The FBSDE approach to sine-Gordon up to $6π$
Massimiliano Gubinelli, Sarah-Jean Meyer
TL;DR
The article develops a rigorous stochastic quantisation framework for the two-dimensional sine-Gordon Euclidean QFT on the full space in the subcritical range $\beta^2<6\pi$, via a scale-decomposed forward-backward SDE that couples a Brownian motion with a scale-interpolated Gaussian free field. It constructs a cut-off-free description by renormalising the Polchinski-type flow and proving well-posedness and stability of the effective FBSDE, yielding convergence to the infinite-volume measure $\nu_{SG}$ as a random shift of the free field $W_\infty$. It then establishes decay of correlations, shows mutual singularity with the Gaussian free field for $\beta^2\ge 4\pi$, and provides a variational representation and large deviations principle in both finite and infinite volume, together with a verification of the Osterwalder--Schrader axioms in the small-coupling regime.

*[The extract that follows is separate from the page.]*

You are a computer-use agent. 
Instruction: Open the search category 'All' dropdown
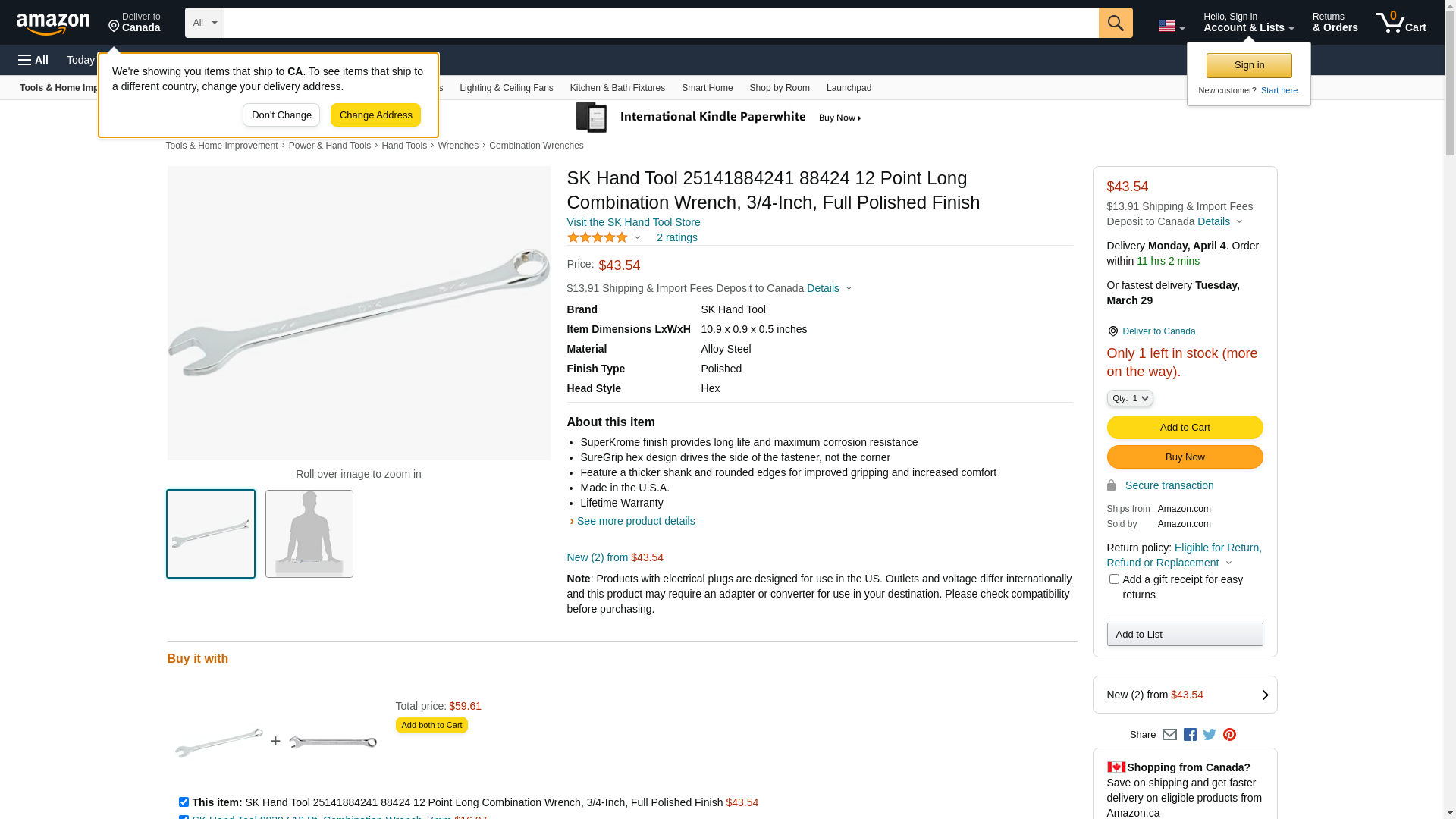[204, 23]
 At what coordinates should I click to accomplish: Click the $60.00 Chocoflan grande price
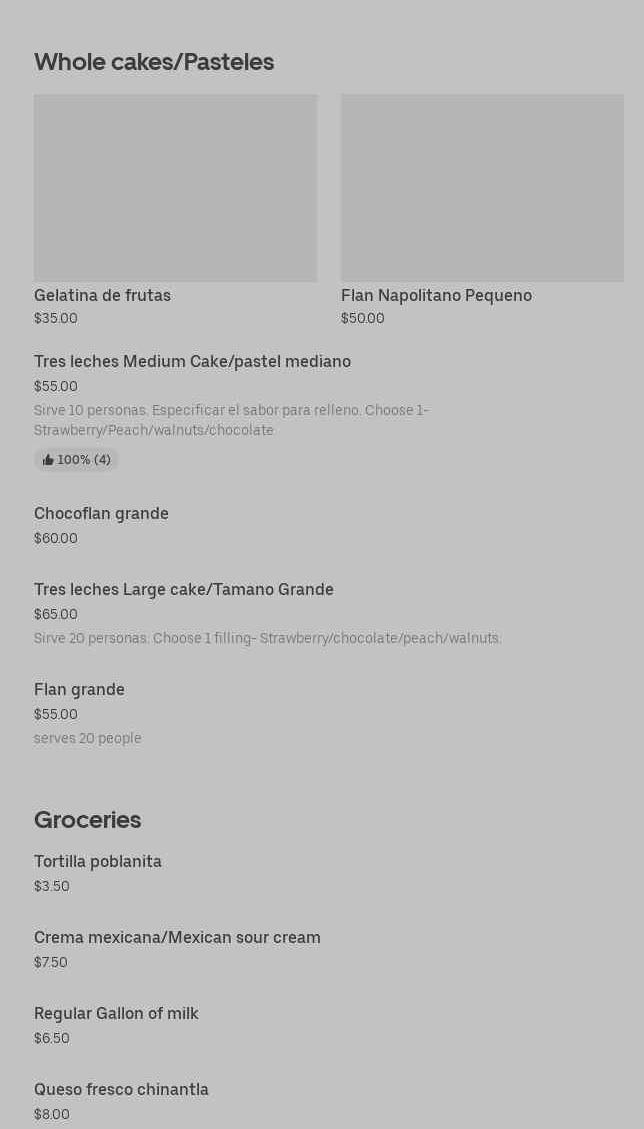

The work unifies stochastic control, Polchinski flow analysis, and FBSDE methods to advance the rigorous understanding of the sine-Gordon model on $\mathbb{R}^2$ and its Euclidean QFT properties, including OS compliance and a robust variational description of the Laplace transform and large deviations.
Abstract
We develop a stochastic analysis of the sine-Gordon Euclidean quantum field $(\cos (β\varphi))_2$ on the full space up to the second threshold, i.e. for $β^2 < 6 π$. The basis of our method is a forward-backward stochastic differential equation (FBSDE) for a decomposition $(X_t)_{t \geqslant 0}$ of the interacting Euclidean field $X_{\infty}$ along a scale parameter $t \geqslant 0$. This FBSDE describes the optimiser of the stochastic control representation of the Euclidean QFT introduced by Barashkov and one of the authors. We show that the FBSDE provides a description of the interacting field without cut-offs and that it can be used effectively to study the sine-Gordon measure to obtain results about large deviations, integrability, decay of correlations for local observables, singularity with respect to the free field, Osterwalder-Schrader axioms and other properties.